As far as they are concerned, the students left the scene with an ambivalent feeling: they were happy to go home and rest, conscious that they had written history and probably changed the course of Taiwan’s politics, to great acclaim. On the night of their leaving the legislature, a Liberty Times poll found that over 70 percent of the population believed that the movement had brought something positive to Taiwan. But they were also sour about their half victory on the legislative review of the CSSTA, the absence of consensus on the supervision mechanism (seven versions, including a government-drafted one, are to be reviewed), and the seeming impossibility of redesigning the outdated Republic of China constitution of 1947 that is used to govern Taiwan. The activists therefore left the legislature conscious that they must prepare for future protests and determined to organize themselves politically. And they were extremely angry with Ma, even more than with the “crap” KMT legislators they denounced for blindly following Ma’s orders and abandoning their mission of representing the people.

Immense quantities of material were accumulated during the crisis. Perishable goods have been distributed – many to poor and homeless people. Some artifacts have been stored at two locations in greater Taipei. It is difficult to imagine that students organized to that extent had not foreseen the possibility of reusing such material if and when necessary. Ma understood it probably, or may have not, but is clear anyway that they will come back, especially since Ma is not showing any sign of appeasement. No one should be surprised that Taiwan’s Parliament is now sealed off with barbed wire in a way that, ironically, isn’t reminiscent of Martial Law, because even during that dark period in Taiwan’s history, it was not sealed off this way. The Parliament is now the third public building in Taipei prepared for a siege, after the presidential office — now protected by a military contingent of 500 men — and the Executive Yuan.

“This doesn’t look good on democracy,” a foreign observer noted, referring to the barbed wire.

The second scenario is one of negotiations, compromise, and progressive evolution. Ma’s KMT might ultimately be forced to do so, but it will do so only under people’s pressure or because of a feud within the party. Although the students used careful language most of the time, most of them were nevertheless wearing T-shirts that called for … revolution. This might be a dream of young and idealistic people who do not know what revolution means. But revolutionaries do not always know what it means until they actually make it happen. Deaf governance is planting the seeds of civil disobedience, but if this is combined with the perception that the government is pro-China, and if Ma does not listen at all the warnings sent by civil society, it might lead to further, more dramatic developments.

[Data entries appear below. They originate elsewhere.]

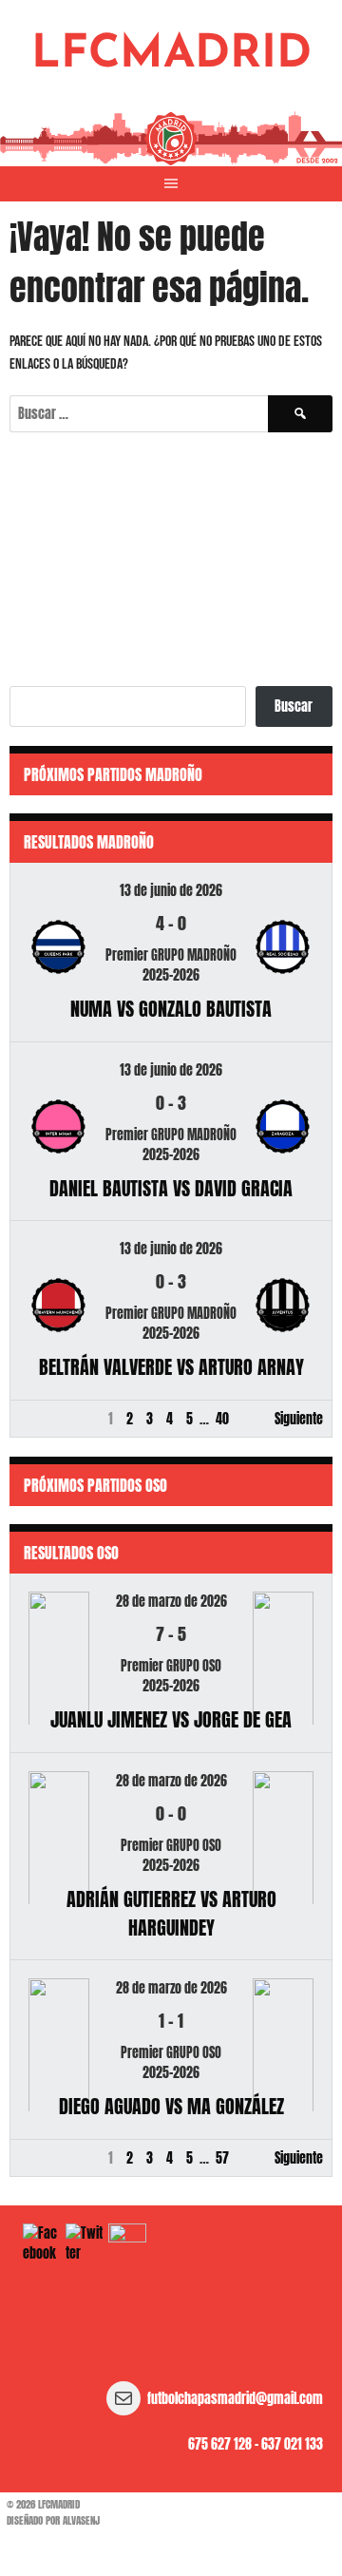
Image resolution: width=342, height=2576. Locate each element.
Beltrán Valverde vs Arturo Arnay (171, 1367)
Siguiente (299, 1419)
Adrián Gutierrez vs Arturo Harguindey (171, 1913)
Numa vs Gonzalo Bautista (171, 1008)
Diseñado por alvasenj (53, 2520)
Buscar (294, 706)
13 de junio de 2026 (171, 891)
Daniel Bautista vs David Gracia (171, 1188)
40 (222, 1419)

The next issue the KMT has to face is whether to sue the student leaders or not, and, if they are convicted, to have them imprisoned. The government already declared it wanted to imprison some students “for many years.” But shouldn’t it be left to judges to decide whether they broke the law, and if they did, what penalty should be applied? Mr. Ma’s KMT may be dreaming of doing to the students what it did to former president Chen Shui-bian, putting him in prison and darkening his image in a relentless effort to kill the Taiwan Independence movement. What the KMT does no seem to understand is that doing so will only fuel resentment. The authorities would be well advised to read Ted Gurr’s 1971 acclaimed book Why Men Rebel

To finish with, it seems that there are four conditions for social protests to become a threat to governments: they become regular, their themes vary and multiply, their efforts appeal to and draw the involvement of different generations, and it extends geographically. By being more respectful of democracy, the rule of law and the feelings of Taiwanese society towards unification with China, the KMT could have avoided the emergence of the Sunflower Movement. If the administration refuses to see the situation and to listen to the voice of the people, it is likely that the KMT and its chairman will plant the seeds of many future movements. And some of those could be more radical.